| MBE GROUP
DEPARTMENT OF CHEMISTRY
The City College of New York
138th Street and Convent Avenue, NY, NY 10031
Maria C. Tamargo
There are several semiconductor materials
projects within our molecular beam epitaxy (MBE) program at City College-CUNY. They
include growth and characterization of new wide bandgap II-VI alloys, nano-structures for
visible light emitters, and in-situ patterning by selected area epitaxy (SAE). Our
facilities consist of a two chamber MBE growth system with connecting UHV modules and a
metal deposition chamber. Characterization instruments include a photoluminescence set-up,
a Hall effect measurement apparatus, single and double crystal X-ray diffractometers, a
Nomarski interference microscope, an electrochemical capacitance-voltage (ECV) profiler
and C-V and IV probes.
In the past several years, we have investigated the
growth and properties of a family of wide bandgap II-VI alloys, ZnCdMgSe, grown
lattice-matched to InP substrates (see figure1). By optimizing the growth conditions we
have reduced defect densities to the levels comparable to those of other II-VI materials
grown on GaAs.
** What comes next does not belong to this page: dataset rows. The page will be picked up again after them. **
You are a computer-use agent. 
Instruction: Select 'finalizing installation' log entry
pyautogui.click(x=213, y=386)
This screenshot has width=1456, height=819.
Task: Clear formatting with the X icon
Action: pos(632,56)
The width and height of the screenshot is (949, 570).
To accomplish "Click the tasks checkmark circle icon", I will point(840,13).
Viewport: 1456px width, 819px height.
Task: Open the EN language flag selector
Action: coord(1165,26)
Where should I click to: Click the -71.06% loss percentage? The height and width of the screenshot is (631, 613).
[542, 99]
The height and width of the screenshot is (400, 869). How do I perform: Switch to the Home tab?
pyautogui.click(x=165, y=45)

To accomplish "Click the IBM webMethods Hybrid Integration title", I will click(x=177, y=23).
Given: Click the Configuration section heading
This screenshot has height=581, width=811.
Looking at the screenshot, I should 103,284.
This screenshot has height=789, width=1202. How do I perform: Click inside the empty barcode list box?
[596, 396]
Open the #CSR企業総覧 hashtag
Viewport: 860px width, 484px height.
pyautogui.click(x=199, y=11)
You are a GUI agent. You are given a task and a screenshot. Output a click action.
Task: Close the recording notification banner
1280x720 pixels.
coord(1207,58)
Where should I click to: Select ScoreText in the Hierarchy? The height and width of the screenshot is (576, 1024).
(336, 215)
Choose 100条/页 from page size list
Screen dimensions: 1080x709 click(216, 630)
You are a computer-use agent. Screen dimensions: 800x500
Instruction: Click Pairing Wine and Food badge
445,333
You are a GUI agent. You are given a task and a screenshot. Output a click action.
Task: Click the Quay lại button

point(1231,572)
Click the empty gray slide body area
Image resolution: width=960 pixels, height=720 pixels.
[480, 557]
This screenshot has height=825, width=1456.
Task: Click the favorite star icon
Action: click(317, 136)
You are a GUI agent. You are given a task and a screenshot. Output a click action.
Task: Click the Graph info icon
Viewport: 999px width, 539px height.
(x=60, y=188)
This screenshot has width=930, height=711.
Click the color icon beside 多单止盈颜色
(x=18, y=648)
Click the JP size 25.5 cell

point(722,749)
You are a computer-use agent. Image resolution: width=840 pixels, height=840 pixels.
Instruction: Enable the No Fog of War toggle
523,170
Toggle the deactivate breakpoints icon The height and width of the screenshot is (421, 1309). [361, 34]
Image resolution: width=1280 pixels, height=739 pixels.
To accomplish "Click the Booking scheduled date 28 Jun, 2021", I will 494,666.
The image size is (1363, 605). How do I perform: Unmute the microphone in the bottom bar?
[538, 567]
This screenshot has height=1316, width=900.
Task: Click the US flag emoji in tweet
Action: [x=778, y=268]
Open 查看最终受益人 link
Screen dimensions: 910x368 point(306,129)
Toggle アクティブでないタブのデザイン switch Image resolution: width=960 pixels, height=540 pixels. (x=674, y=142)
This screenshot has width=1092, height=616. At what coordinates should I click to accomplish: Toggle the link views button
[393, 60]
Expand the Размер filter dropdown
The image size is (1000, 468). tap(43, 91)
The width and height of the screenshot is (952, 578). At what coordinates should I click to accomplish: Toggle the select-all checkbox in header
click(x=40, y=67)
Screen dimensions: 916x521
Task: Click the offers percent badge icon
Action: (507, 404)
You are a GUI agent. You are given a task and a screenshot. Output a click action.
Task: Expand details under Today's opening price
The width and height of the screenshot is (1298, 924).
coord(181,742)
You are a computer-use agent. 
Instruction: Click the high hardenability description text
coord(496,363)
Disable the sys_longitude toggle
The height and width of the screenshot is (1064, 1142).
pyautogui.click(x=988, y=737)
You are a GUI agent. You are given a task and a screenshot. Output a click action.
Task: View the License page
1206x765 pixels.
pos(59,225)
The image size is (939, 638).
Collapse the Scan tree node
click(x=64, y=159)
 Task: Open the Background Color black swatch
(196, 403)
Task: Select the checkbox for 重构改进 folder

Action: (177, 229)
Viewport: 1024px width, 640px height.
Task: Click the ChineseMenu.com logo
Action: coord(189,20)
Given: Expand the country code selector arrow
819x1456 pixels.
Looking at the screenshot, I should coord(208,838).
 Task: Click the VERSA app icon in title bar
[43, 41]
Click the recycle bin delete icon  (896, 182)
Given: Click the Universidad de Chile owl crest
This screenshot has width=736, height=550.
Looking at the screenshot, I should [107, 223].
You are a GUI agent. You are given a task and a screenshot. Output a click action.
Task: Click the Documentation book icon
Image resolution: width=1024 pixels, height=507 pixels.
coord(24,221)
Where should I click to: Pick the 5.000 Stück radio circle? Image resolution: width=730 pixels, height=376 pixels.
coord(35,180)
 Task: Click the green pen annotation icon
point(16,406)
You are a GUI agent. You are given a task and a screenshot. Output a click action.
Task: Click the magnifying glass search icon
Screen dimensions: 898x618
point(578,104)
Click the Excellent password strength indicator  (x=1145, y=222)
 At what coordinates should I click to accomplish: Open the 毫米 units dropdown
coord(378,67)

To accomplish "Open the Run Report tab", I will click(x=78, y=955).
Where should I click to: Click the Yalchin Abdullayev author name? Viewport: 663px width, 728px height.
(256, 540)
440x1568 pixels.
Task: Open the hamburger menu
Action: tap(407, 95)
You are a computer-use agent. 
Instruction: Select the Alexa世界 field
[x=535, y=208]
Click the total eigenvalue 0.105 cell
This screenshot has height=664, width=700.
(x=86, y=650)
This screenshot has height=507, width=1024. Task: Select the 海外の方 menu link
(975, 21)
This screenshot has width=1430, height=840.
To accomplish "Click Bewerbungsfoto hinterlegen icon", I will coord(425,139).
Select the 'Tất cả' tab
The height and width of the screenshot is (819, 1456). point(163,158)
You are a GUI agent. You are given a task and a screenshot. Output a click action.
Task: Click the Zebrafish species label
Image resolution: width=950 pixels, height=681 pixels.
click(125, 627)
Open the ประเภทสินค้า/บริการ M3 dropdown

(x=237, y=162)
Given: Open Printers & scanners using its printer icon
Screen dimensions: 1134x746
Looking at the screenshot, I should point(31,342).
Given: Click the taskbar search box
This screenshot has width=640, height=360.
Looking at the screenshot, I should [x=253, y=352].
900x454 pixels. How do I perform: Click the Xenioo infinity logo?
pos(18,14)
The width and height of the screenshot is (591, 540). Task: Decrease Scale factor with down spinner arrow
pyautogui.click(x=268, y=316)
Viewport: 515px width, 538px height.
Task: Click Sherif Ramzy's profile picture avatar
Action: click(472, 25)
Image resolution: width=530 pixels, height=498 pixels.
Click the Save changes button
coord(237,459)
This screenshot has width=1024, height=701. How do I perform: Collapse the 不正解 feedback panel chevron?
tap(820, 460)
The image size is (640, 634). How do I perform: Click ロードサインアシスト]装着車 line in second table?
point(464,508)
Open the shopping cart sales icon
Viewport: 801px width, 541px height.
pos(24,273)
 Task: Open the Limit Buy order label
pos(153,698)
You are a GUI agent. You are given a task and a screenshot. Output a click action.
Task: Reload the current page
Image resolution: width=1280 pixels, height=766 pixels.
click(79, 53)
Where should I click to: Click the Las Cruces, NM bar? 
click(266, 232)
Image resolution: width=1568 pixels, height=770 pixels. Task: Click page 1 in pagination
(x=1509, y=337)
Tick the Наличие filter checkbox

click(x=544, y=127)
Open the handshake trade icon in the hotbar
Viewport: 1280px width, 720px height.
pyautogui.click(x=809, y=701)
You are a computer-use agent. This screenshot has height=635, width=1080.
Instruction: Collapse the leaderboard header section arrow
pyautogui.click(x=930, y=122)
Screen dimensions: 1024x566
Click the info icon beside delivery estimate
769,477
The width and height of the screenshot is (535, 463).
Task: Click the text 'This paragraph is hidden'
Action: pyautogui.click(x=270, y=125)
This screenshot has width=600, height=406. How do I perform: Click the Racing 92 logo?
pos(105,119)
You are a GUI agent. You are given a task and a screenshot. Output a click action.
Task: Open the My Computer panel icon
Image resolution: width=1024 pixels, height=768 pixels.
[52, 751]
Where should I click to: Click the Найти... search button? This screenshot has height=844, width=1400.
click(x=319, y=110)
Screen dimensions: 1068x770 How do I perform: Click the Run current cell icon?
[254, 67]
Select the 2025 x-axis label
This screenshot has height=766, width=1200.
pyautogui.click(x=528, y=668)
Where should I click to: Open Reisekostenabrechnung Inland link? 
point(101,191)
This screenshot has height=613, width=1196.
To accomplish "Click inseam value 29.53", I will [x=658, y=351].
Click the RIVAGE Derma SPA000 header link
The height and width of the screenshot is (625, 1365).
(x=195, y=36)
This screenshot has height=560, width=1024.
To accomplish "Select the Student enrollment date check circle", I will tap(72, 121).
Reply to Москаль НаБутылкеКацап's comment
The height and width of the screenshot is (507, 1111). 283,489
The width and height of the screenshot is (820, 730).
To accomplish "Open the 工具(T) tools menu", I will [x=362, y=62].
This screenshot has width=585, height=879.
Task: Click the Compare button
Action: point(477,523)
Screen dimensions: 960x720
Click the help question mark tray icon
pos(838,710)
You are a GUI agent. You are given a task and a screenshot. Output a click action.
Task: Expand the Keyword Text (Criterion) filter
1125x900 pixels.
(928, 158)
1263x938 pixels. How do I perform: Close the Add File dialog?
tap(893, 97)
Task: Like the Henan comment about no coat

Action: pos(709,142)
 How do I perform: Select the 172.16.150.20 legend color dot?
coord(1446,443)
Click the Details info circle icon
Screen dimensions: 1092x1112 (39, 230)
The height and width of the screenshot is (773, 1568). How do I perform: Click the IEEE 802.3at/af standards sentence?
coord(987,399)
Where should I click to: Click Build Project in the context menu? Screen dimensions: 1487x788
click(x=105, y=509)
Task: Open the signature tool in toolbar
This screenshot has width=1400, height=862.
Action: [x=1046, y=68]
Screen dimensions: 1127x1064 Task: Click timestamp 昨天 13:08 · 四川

These new alloys and heterostructures possess properties (band structure,
lattice constants, band offsets, doping properties) that are attractive and offer some
advantages for the design of improved visible semiconductor lasers and light emitting
diodes (LED's). These devices are of interest for optical recording, displays and
communications applications. We have made LEDs with electroluminescence
in the red, green and blue (R-G-B) region of the visible range (see figure 2). These
LEDs have identical structures except for the thickness or composition of the QW
active layer. We have also made photopumped lasers in the R-G-B (see figure 3). The
possibility of fabricating VCSELs is being explored by developing distributed
Bragg reflector (DBR) structures from these materials.
Bipolar doping of wide bandgap II-VI compounds is
another area of research we pursue. In collaboration with Prof. G. Neumark and her
group at Columbia University, we are exploring non-equilibrium doping techniques, such as d-doping, to enhance the activation of acceptors in ZnSe and other
wide bandgap semiconductors (see figure 4).
New alloys including BeSe and BeTe semiconductors are also being pursued. Be-chalcogenides are expected to impart hardness to the materials due to their strong covalent bonding character. We have recently observed a new (2 ´ 1) Be-terminated reconstruction on the GaAs (100) surface which provides a excellent surface for II-VI/III-V heteroepitaxy.
In-situ patterning enables fabrication of devices within the growth environment and thus can greatly improve the processing yields of device fabrication. We have recently demonstrated the technique of selected area epitaxy (SAE) during MBE growth to obtain lateral patterning of CdTe layers for IR detector arrays. More recently, these techniques are being applied to the ZnCdSe/ZnCdMgSe materials to integrate R-G-B emitters on a single substrate.